#### What the task asks:
Please continue the article below on Cuba's healthcare and medical internationalism, picking up after its last paragraph and not the items that follow it.

The inability of capitalist countries to provide equal access to healthcare is being challenged by Cuba – under blockade, boasting one of the best and most accessible healthcare systems.
There is no denying that the coronavirus pandemic has catapulted Cuba onto the world stage. A comprehensive approach at home, based upon the country’s emphasis upon education and healthcare access, has ensured nationwide care for Cubans while clinical trials are underway for the country’s production of vaccines – the only country in Latin America and the Caribbean to accomplish such a feat.
Meanwhile, Cuba has also been at the helm of medical internationalism since the start of the pandemic, with the Henry Reeves Brigade offering medical assistance in several countries, including Italy.
At the 46th session of the UN Human Rights Council, Cuban Foreign Minister Bruno Rodriguez called for internationalising medical cooperation, calling out the neoliberal model practiced globally as the cause of social and economic crises exacerbated during the pandemic.
“Privileging narrow interests over the general welfare will increase suffering and deaths, even in industrialised countries. The internationalization of cooperation is urgently needed. It is necessary to fight for the establishment of a just, democratic and equitable international order,” Rodriguez declared.
Governments worldwide have come under sharp criticism for the mishandling of Covid19. Recently, a spat between AstraZeneca and the EU made news when the company announced it would not be able to meet the stipulated supply of vaccines by the required deadline. The EU has been accused of vaccine hoarding since January, when it bought 300 million doses from Pfizer.
Meanwhile many countries in Latin America, Asia and Africa have been left with meagre access. In Palestine, where access to vaccines has been extremely limited due to Israel’s initial refusal to cooperate, the Palestinian Authority has angered the population upon admitting its first batch of vaccines went to privileged individuals rather than the most vulnerable and front-line workers.
On the other hand, Cuba, which has faced almost six decades of the illegal US blockade on the island, is calling for political change both in terms of global cooperation. The blockade, as Rodriguez pointed out, has not deterred Cuba from making inroads when it comes to the healthcare of its population and medical internationalism abroad. Despite ongoing US hostility, Cuba has announced it will be creating enough doses – 100 million – to immunise its population and provide marginalised countries with access to the vaccines, which are less expensive and easier to transport than the brands used in the Western world.

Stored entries
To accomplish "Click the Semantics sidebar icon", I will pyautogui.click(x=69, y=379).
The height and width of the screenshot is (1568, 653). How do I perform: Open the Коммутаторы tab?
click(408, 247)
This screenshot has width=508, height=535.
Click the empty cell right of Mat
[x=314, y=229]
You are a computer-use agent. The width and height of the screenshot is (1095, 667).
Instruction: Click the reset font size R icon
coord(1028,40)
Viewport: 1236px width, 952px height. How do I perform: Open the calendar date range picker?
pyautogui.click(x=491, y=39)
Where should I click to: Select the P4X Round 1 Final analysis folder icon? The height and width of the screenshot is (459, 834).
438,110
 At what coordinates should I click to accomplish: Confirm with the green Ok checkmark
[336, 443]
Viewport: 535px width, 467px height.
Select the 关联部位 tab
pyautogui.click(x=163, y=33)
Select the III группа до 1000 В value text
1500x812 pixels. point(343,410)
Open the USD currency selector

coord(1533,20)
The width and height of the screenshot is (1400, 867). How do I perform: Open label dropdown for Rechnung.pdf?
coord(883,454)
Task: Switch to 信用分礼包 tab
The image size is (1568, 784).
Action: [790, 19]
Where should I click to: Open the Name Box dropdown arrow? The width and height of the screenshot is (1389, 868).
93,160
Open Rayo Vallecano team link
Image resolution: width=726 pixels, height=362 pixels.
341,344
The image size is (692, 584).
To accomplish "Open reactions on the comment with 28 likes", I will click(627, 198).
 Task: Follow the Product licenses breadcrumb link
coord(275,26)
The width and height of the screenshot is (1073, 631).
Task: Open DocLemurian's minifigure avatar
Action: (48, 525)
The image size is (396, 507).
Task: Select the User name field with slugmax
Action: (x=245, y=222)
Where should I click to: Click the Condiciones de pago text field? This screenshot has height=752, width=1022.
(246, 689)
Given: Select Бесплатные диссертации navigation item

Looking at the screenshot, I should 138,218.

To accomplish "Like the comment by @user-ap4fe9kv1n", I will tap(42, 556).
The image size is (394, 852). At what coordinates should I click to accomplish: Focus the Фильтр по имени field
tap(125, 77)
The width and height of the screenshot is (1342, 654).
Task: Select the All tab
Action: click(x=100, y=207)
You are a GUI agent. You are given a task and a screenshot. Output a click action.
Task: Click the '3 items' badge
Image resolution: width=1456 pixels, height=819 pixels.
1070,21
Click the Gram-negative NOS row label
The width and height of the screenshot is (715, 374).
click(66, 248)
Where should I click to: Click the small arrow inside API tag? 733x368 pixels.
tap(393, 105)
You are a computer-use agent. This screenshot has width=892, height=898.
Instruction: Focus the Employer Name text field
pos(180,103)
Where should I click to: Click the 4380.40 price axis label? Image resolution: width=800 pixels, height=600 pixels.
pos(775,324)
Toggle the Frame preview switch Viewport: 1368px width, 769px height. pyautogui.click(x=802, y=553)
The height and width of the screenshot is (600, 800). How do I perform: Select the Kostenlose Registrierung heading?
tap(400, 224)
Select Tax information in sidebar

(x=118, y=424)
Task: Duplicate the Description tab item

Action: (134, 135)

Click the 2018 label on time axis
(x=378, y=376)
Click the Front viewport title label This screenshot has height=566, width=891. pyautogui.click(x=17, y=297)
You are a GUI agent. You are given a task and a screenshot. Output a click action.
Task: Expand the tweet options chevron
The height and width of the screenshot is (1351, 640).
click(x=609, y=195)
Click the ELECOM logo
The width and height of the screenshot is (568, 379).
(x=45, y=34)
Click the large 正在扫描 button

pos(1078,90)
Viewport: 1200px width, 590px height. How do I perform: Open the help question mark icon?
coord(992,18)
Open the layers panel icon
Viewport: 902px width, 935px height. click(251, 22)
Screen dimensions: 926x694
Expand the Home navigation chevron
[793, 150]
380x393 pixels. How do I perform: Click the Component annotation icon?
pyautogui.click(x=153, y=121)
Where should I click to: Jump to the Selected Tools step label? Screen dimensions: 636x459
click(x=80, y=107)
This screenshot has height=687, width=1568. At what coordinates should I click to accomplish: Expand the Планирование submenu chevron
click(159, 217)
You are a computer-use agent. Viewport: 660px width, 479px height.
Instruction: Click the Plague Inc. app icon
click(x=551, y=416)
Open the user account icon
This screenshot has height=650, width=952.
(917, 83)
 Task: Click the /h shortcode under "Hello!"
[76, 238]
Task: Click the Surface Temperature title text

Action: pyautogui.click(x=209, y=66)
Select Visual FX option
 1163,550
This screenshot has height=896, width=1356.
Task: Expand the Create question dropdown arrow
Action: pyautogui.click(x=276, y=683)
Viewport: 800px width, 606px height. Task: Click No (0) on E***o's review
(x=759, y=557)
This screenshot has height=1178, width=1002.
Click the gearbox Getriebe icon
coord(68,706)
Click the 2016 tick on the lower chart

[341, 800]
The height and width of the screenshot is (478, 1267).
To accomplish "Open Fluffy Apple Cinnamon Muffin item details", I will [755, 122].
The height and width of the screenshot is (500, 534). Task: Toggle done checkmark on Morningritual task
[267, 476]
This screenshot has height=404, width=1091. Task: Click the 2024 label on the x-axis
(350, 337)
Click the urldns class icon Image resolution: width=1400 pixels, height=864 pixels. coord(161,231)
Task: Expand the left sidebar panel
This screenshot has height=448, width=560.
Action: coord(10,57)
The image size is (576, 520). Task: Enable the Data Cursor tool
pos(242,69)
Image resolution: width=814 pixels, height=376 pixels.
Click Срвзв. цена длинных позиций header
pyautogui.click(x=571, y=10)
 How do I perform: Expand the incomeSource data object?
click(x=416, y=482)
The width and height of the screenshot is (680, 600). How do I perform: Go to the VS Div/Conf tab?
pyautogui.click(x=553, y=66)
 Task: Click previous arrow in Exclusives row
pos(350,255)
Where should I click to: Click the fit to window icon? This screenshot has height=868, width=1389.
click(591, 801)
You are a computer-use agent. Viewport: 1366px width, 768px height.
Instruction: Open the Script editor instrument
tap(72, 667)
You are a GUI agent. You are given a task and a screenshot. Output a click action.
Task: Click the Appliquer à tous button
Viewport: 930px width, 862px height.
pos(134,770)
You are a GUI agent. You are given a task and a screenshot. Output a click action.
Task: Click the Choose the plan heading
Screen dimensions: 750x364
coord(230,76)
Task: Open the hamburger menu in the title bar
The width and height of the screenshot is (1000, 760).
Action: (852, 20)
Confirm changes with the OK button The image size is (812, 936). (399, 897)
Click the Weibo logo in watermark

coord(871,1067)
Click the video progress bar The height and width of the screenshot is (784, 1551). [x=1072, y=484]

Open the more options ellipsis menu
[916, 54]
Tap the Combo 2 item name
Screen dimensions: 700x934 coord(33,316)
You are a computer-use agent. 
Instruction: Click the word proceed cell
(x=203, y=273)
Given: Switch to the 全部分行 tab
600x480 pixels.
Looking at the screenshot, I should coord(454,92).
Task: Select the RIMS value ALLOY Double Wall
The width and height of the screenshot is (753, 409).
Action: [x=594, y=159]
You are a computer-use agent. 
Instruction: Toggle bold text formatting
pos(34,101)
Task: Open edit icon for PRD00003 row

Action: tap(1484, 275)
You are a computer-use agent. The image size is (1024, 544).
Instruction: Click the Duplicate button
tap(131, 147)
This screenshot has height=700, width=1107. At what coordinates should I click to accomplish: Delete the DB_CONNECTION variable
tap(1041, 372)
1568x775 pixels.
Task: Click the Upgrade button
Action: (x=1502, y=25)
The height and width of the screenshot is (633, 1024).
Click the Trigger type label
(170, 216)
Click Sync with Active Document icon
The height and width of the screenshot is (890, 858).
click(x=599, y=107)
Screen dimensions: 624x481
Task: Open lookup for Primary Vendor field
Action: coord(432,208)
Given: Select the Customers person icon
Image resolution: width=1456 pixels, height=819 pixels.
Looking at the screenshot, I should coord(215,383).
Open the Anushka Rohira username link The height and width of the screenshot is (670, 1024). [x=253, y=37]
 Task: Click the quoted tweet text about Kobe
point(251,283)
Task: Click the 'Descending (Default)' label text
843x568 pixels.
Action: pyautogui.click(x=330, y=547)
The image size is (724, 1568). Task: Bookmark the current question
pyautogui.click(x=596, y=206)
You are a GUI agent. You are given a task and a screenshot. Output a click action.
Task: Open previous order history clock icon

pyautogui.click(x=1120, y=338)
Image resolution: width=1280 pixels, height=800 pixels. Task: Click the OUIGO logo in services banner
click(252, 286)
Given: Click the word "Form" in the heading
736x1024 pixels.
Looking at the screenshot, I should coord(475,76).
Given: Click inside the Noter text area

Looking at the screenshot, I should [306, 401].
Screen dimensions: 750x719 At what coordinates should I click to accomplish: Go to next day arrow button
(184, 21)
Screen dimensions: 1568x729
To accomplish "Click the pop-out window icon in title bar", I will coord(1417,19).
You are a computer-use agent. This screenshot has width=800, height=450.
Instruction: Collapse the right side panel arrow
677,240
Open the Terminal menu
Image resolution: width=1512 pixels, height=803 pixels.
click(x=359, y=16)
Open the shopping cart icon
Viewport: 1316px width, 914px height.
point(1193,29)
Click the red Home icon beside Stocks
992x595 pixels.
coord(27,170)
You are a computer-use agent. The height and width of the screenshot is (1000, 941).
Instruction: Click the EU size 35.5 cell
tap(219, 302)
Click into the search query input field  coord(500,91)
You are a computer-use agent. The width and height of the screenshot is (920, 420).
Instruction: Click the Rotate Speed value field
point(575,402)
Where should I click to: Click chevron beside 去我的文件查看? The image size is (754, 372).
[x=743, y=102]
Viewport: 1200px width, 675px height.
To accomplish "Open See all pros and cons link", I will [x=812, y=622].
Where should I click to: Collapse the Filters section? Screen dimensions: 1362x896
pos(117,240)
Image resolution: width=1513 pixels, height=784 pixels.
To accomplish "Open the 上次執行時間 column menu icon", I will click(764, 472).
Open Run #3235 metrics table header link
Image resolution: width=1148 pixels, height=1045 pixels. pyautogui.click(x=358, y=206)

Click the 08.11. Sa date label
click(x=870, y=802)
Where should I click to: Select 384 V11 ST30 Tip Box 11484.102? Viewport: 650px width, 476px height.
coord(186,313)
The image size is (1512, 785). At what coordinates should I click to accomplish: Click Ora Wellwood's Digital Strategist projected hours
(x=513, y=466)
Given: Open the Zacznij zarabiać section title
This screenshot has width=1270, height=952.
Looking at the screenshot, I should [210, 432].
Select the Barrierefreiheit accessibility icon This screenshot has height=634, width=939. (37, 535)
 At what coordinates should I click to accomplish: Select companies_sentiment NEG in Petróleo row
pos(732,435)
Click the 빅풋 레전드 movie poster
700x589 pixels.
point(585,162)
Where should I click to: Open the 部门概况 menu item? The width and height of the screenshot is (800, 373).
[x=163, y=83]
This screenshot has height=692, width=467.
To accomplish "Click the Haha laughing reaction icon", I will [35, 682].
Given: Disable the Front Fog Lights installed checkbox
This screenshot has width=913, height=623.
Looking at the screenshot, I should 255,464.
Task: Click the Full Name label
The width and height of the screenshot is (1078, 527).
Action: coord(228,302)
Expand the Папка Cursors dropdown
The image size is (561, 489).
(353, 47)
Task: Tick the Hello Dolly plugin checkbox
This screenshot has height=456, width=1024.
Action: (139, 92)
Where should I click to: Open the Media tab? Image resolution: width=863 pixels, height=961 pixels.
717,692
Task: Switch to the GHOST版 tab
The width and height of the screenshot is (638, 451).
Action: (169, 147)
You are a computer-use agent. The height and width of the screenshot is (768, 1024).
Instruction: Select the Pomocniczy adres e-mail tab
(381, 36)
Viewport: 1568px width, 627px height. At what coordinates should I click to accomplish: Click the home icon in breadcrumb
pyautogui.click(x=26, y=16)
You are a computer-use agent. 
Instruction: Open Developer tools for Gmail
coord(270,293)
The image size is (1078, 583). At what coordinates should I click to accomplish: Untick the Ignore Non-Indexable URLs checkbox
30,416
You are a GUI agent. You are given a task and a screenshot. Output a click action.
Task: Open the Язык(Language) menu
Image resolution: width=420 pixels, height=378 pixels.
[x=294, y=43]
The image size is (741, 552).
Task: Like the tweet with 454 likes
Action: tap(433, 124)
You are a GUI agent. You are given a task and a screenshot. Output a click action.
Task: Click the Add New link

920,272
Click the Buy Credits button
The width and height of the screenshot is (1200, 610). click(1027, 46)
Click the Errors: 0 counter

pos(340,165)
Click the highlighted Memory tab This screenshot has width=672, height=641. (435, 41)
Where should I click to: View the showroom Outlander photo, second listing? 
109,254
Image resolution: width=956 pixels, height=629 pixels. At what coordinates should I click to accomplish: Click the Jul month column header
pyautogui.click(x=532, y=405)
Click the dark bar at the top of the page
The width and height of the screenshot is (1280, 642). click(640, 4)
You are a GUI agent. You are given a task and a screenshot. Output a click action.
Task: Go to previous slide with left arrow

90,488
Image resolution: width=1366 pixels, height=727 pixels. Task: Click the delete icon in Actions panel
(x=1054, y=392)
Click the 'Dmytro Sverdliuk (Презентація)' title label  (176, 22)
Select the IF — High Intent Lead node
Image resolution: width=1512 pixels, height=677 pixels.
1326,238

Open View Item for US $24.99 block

#### Answer to this exercise:
High income countries have purchased 60 percent of the available vaccines, with some countries purchasing in excess of what is necessary to vaccinate the population. Cuba – mostly forgotten by the world unless mainstream media can run a story about how the socialist-driven economy needs to shift to capitalism – is at the helm opposing such exploitation. The contradiction here is stark – the inability of capitalist countries to provide equal access to healthcare is being challenged by Cuba – under blockade, boasting one of the best and most accessible healthcare systems, and with the potential to address the gap in inequalities that rich countries have turned a blind eye to.
Not to mention that apart from nominating the Cuban medical brigades for the Nobel Peace Prize, there has been no concentrated international effort to confront the US about the illegal blockade imposed on the island. That Cuba has managed such a feat, up against US hostility and international complacence, is in itself an accomplishment that no other country with easier access to trade has managed.
It is activists worldwide that uphold the call for the blockade to end, even as governments worldwide reap the benefits of Cuba’s medical success, lament the Cuban revolution and do little other than vote in non-binding resolutions, with no recognition of how the principles of the revolution as early as 1953, before its triumph, paved the way for the long-standing position Cuba so rightly deserves in the field of education and healthcare.